> **AIM OF THE EXERCISE**
Rewrite the lines below with "share icon" switched to "share button" everywhere and nothing else altered. Omit the pictures from your answer.

> **SUPPLIED MATERIAL**
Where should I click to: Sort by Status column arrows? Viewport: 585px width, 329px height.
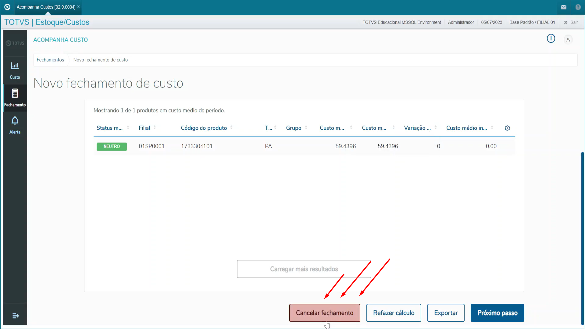point(128,128)
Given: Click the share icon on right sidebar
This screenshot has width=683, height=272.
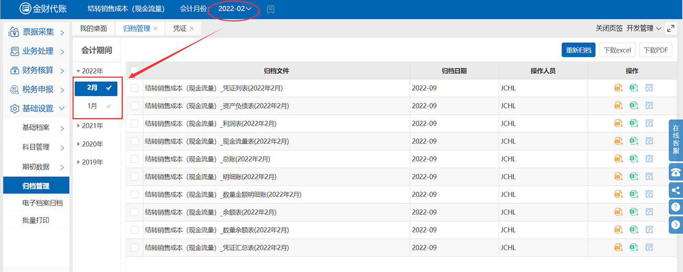Looking at the screenshot, I should point(676,190).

> **COMPLETE RESPONSE**
Where should I click to: Sort by Status column arrows? Viewport: 585px width, 329px height.
point(128,128)
Given: Click the share button on right sidebar
This screenshot has width=683, height=272.
Looking at the screenshot, I should point(676,190).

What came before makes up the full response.